…is how much I wove during my training at the Weavers’ Service Centre.
And this is how it looks.
I haven’t decided yet what I will do with it.
My greatest learning was the tie-up and actual weaving on a floor loom. In the middle, I thought for sure I’d been cured of any desire to get a floor loom of my own. Now, however, I’m not sure. The one I want will not have a fly shuttle mechanism, but then that would be noisy, not good in a flat. Also, it is a jack loom, so fewer connections to make for tying up. Which is also good.
I am also taking away some connections for future yarn and accessory supplies. In addition, I got a warping frame made, and ordered a bobbin winder and some fly shuttles to be modified into plain end feed shuttles.
Most of which might be gobbledygook to my regular readers… But you will not need any words for the following photo.
Weaving training during the day. Work in the evenings and late night. Meeting and setting up meetings with old friends. Watching Mighty Raju: Rio Calling directed by one of those old friends. Concert by Malladi Brothers.
Calluses on feet from treadling floor loom. Catching up on reading.
I finally got to weave at the centre, but I spent the best part of several days just sitting and watching while the oldest employee fiddled with the cords on the treadles and lamms that were being set into the frame of what had been a jacquard loom. I am very bad at sitting doing absolutely nothing watching a very slow and repetitive task being carried out by someone else.
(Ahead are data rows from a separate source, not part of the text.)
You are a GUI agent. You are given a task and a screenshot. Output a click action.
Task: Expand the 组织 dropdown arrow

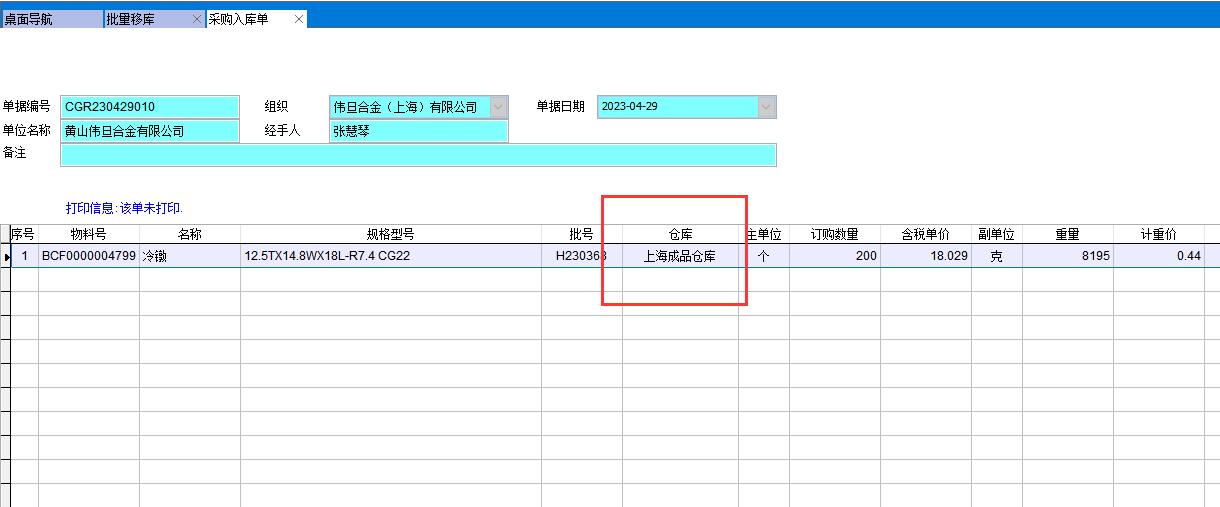pos(499,107)
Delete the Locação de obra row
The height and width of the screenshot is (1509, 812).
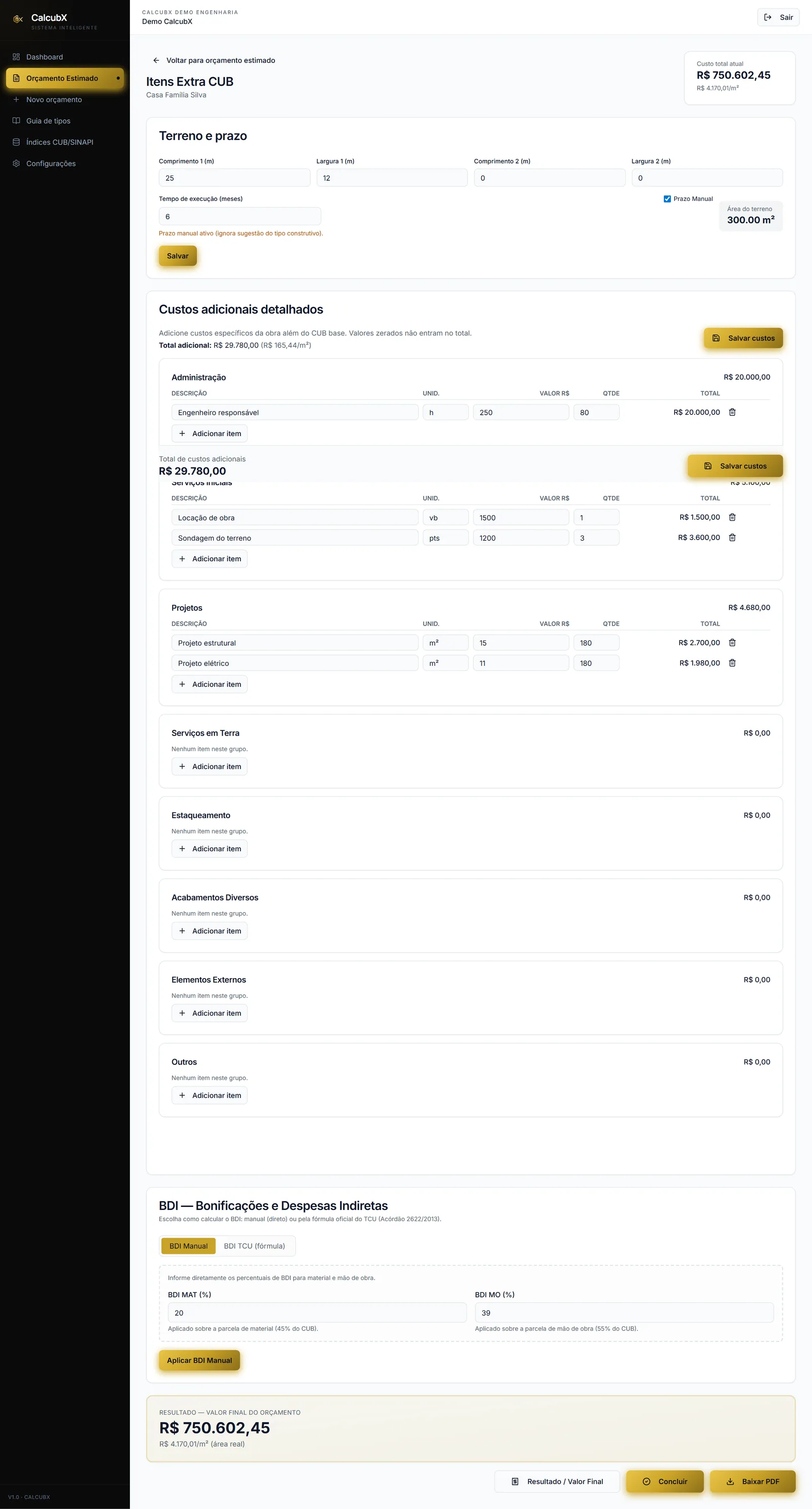point(732,517)
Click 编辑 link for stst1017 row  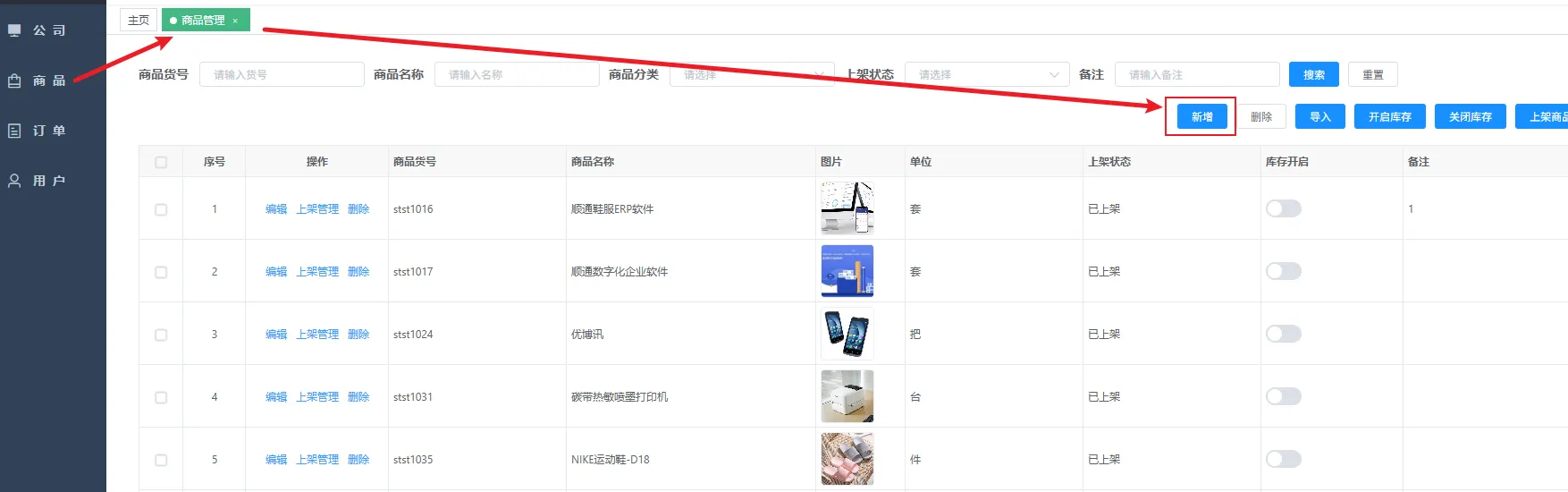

I am almost convinced now that if I acquire a floor loom, it must be something that caters to the gadget queen in me… As a hobby weaver, I’m not sure I want to spend days in just setting up to weave. So that means that expensive to buy and expensive to ship foreign loom. Then also, sometimes it is like a brief glimmer of light in dense fog, and I wonder if I need another loom at all. After all, I don’t live in a land of hobby weavers who’d gladly take a white elephant off my hands if I find out it’s not for me. There isn’t a market for highly polished highly priced looms…
But then I come back home and read the forums and the fog closes in again.
Unfortunately the warp I’ve been given to work samples on is painted for ikat. Not good for showing textural patterns.
The other thing I noticed is that the figures in a government office are like toys that only move when you’re watching. You leave at the end of the day and come back the next morning, and things are exactly where you left them, and the people are picking up where you last saw them. I think there’s a term for such reality, but it doesn’t feel like real time.